Shares of VinFast Auto Ltd., the electric-vehicle startup, dropped 4.1% to $9.39 on Tuesday, falling well below its $22 listing price when the company made its debut on Nasdaq seven weeks ago. In August, VinFast went public through a special-purpose acquisition company (SPAC) deal, resulting in a market capitalization of $231.3 billion on August 25. However, the market cap of VinFast has now declined to $22.86 billion.

VinFast shares have been experiencing a three-day losing streak, with Monday’s session ending down 21.6% – the largest single-day percentage decline since September 7. The stock is down 90% from its 52-week high of $93 on August 28.

To address the decline in share value, insiders of VinFast have announced plans to sell a portion of their shares. This move comes after heavy withdrawals by investors following the SPAC deal. VinFast, a majority-owned affiliate of Vietnamese conglomerate Vingroup, reported a market capitalization loss of more than $140 billion in less than two weeks.

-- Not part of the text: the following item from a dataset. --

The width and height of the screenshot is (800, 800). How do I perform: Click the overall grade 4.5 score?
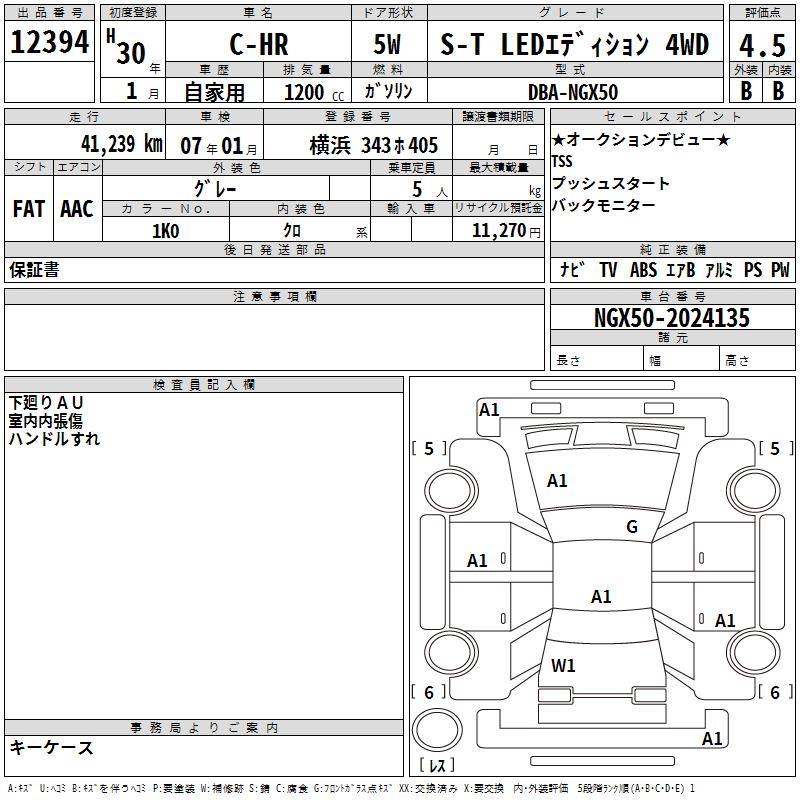(x=762, y=45)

VinFast has delivered nearly 19,000 electric vehicles (EVs) as of June 30, 2023. However, approximately 99% of the company’s shares are controlled by Vingroup chair and VinFast founder Pham Nhat Vuon, leaving only a small portion available for investors. This limited availability leads to significant fluctuations in the stock price.

In the last reported quarter, VinFast recorded a loss of $500 million and sold over 9,000 EVs globally, generating approximately $315 million in sales. The company is expanding its presence in North America and has begun importing vehicles into the U.S. In July, VinFast started building an electric-vehicle manufacturing facility in North Carolina with a projected capacity of producing 150,000 vehicles annually.

While VinFast initially garnered attention for its high market cap, recent challenges in the stock market have led to a decline in share value. The company’s ability to navigate these obstacles will determine its future success.

Sources:
– Wall Street Journal
– MarketWatch

(Disclaimer: The above information is for informational purposes only and should not be construed as financial advice.)